EXCERPT PROVIDED:
Segment Open

It is being described as “the largest foreign investment project captured by this country since Autoeuropa”: an Anglo-American consortium is to invest €3.5 billion in creating one of Europe’s largest sustainable data centres, promising 1,200 ‘highly qualified jobs’, increasing to as many as 8,000 by 2025.
Start Campus is a company held by US capital management firm Davidson Kempner (see box) and Britain’s Pioneer Point Partners (click here).
Together they have come up with a plan for a “hyperscaler data centre”, with a 450 MW capacity and ‘zero liquid carbon footprint’.
Sam Abboud of Pioneer Point Partners has been interviewed by Rádio Observador , suggesting jobs to be created should go in the main to Portuguese.
Dubbed “Sines 4.0”, the centre promises “to transform the area in terms of the digital economy and energetic transition”.
Indeed all texts appearing in national media today sound hugely enthusiastic if a little ‘other world-like’: a combination of science fiction and PR.
But the bottom line is that this definitely appears to be happening: prime minister António Costa was in Sines today at the official presentation which was transmitted over the Start Campus’ webpage – and the first of five buildings on State land in Sines should start being constructed in 2022.
“This project has received international interest”, Mr Abboud told Rádio Observador ahead of the presentation. “Everything will be finished in 2025” in terms of building.
Sines 4.0 will be fed “100% by renewable energies” and the consortium chose Sines “because it fills all the necessary prerequisites”.
The campus “does not involve any kind of tax benefit conceded by the State”, Mr Abboud stressed.
According to the Portuguese government the project presents “enormous potential for the export of services”.
Start Campus official site describes Sines 4.0 as “unique: the largest renewable data centre campus in Europe, designed to seamlessly handle the ever-growing demand for streaming services, video conferencing, cloud computing, artificial intelligence, and data storage.
“This data centre will combine the needs of the new information age and the digital transition with the unique geographical position of Sines, contributing significantly to Portugal’s energy transition”.
The initiative has been awarded PIN status since March (meaning it can override any planning restrictions because it is considered a ‘project of national interest’) – and the overall message is that it represents ‘potential’.

Segment Closed

SUPPLIED INFORMATION:
Segment Open

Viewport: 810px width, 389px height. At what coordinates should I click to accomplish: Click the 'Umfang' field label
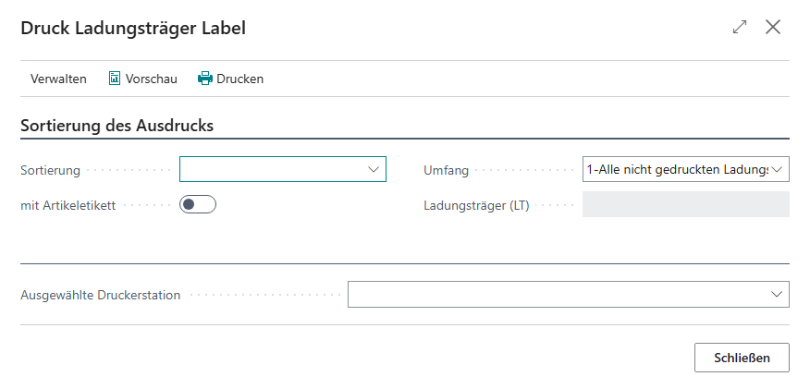click(x=446, y=170)
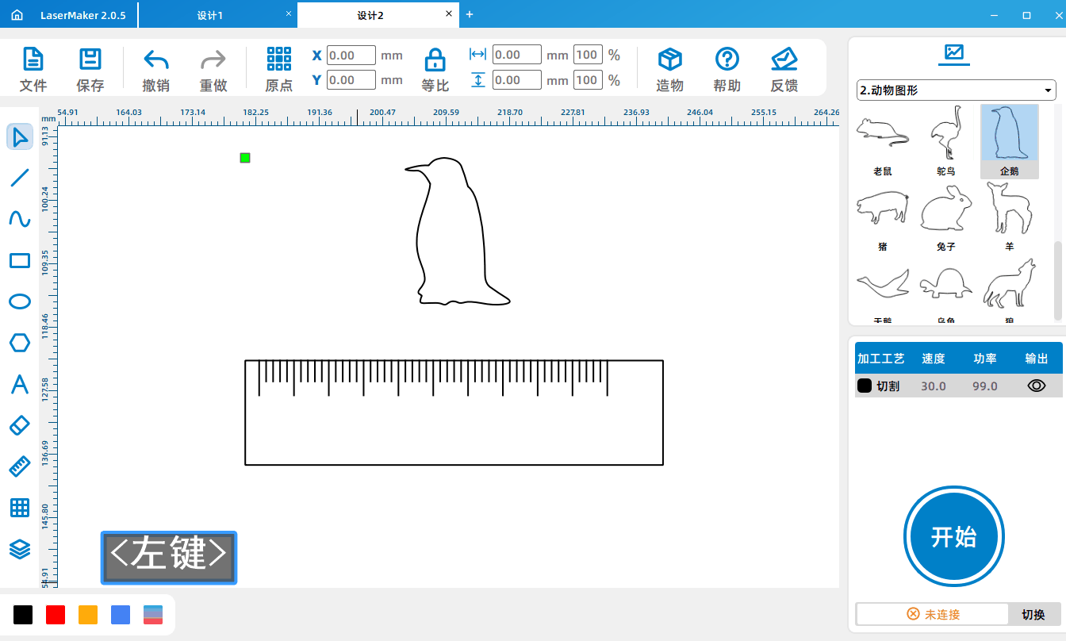This screenshot has height=641, width=1066.
Task: Select the rabbit 兔子 shape thumbnail
Action: (946, 217)

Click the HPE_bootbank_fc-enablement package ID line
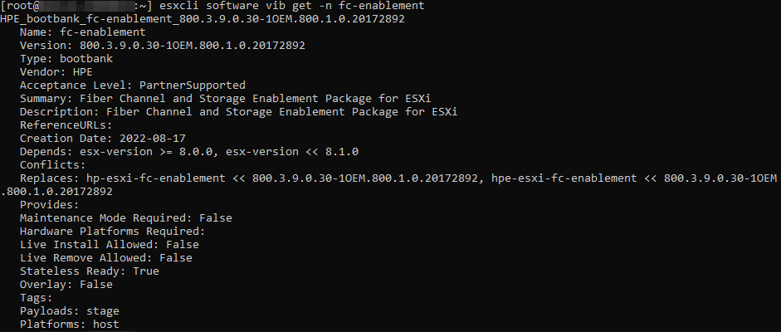(203, 18)
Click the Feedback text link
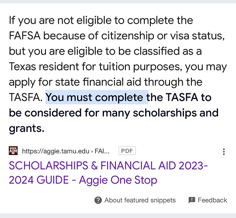 click(212, 200)
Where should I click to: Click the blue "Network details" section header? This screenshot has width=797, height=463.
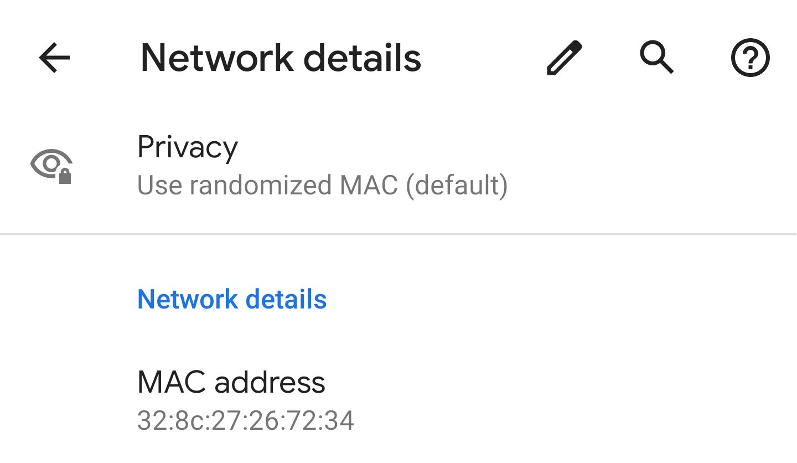[232, 299]
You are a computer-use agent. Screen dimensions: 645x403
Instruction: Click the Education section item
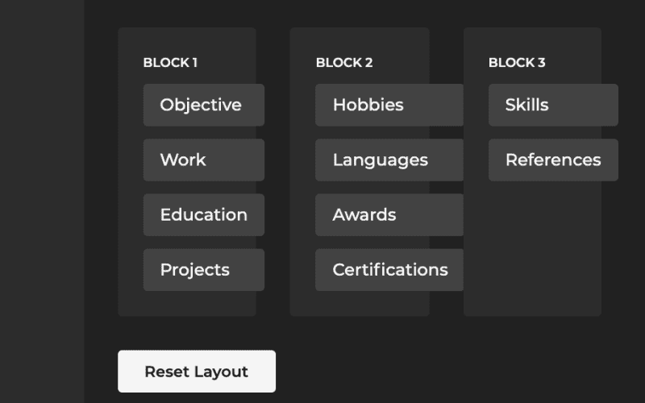203,214
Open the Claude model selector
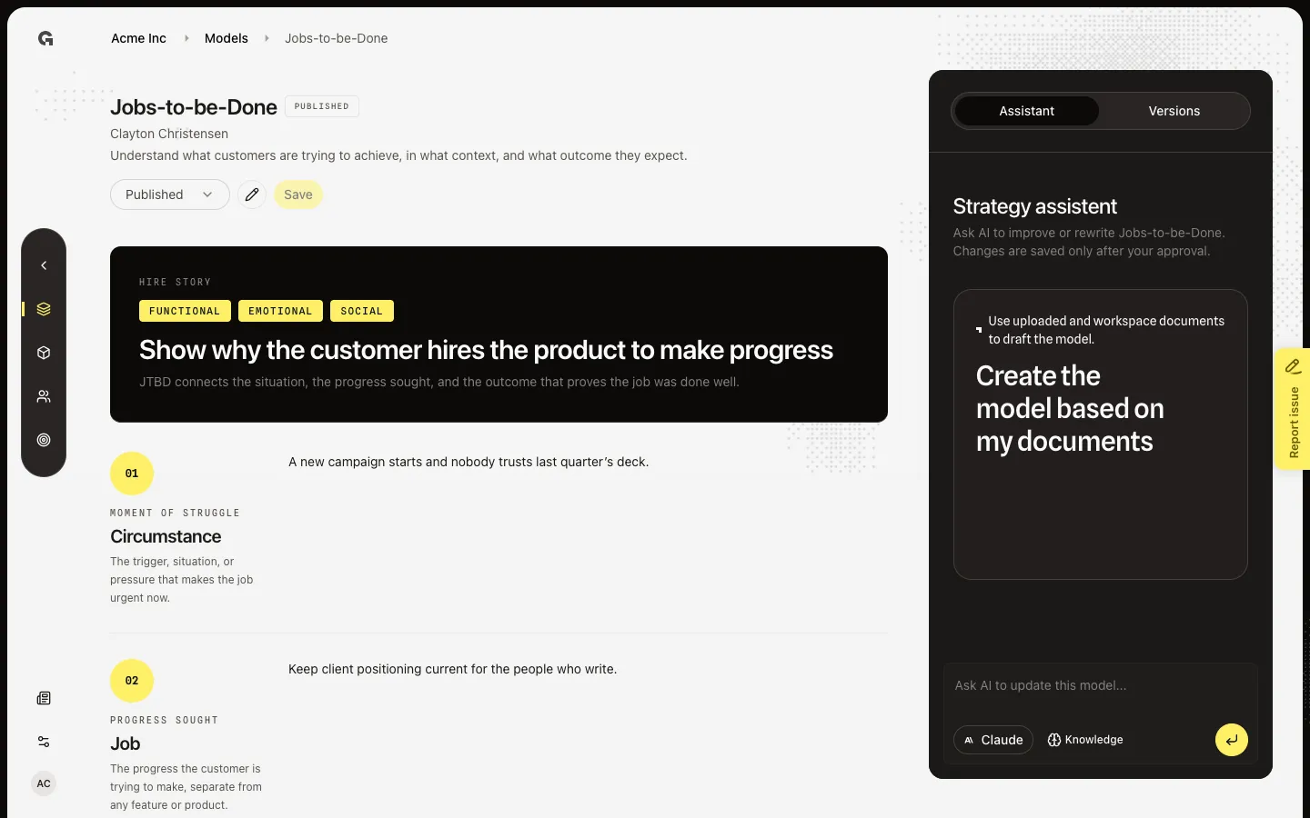This screenshot has height=818, width=1310. (x=993, y=740)
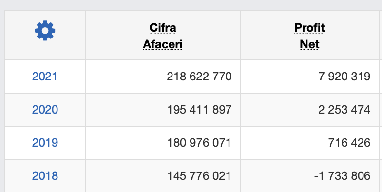Click the cut-off header cell right of Profit Net
Image resolution: width=382 pixels, height=192 pixels.
381,35
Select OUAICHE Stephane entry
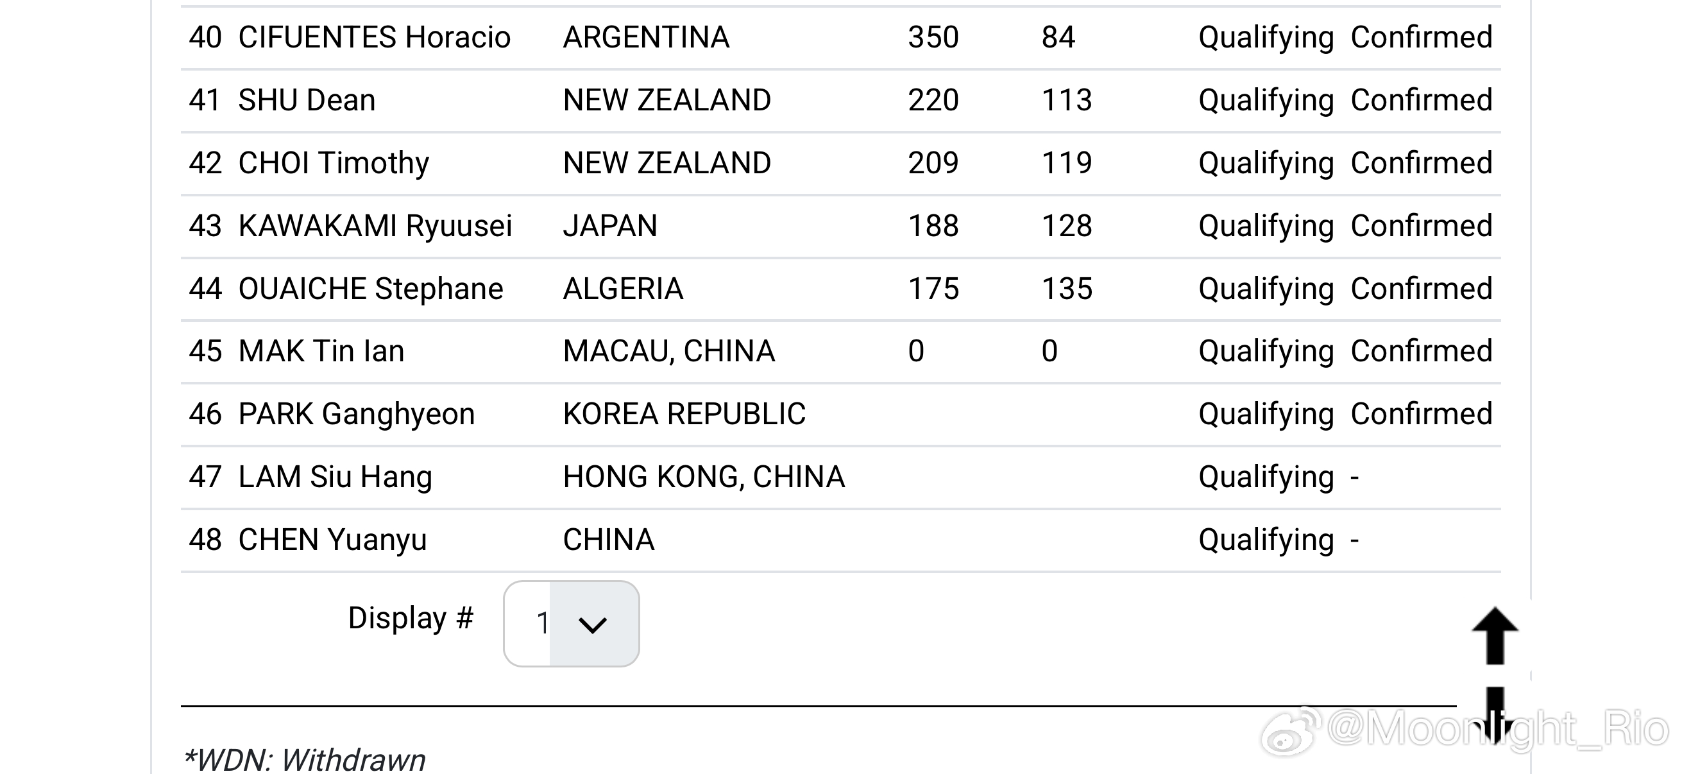The image size is (1682, 774). (371, 289)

Segment Closed

TO DO:
1 - In the article on the Sines data center, how much money is the consortium set to invest?
2 - Pick up the article on the Sines data center where it stops and write what comes next.

TASK-BY-TASK RESULTS:
1 - €3.5 billion

2 -
Taking advantage of the presentation today, PM Costa referred to the negotiations ahead with Brussels over PRR (Plan for Recovery and Resilience) funding, and the stumbling block over money for new road networks.
He stressed that it is fundamental that a project of this importance (and potential) will require a new road link between the deepwater port at Sines and the A2 motorway.
Explains Observador: “The prime minister stressed that Sines is an enormous asset and for this reason interconnection with the whole continent of Europe is a key element”.
But it won’t be plain sailing. The PRR may have been the first project of its kind delivered to Brussels but it had to ‘shed’ some of its road investment plans in order to be accepted, and this means the project IP8 (A26) which would have increased capacity in the link between Sines and the A2 is ‘at risk’.
US investment fund “one of principal buyers of Novo Banco toxic debt
Observador explains that Davidson Kempner Capital Management LP has been one of the principal buyers of controversial portfolios of bad debt held by Novo Banco.
The north American company bought the Nata II project in 2019 (comprising €3 billion in bad debt), and this year snapped up the Wilkinson project (comprising €216.3 million in defaulted loans from large debtors).
Says the online: “these recent sales by Novo Banco, many of them for prices very much below the balance sheet value, are now the subject of a parliamentary commission of inquiry as the losses on many of these assets are covered by a contingent capital mechanism (which has already resulted in injections of more than €3.9 billion into Novo Banco)”.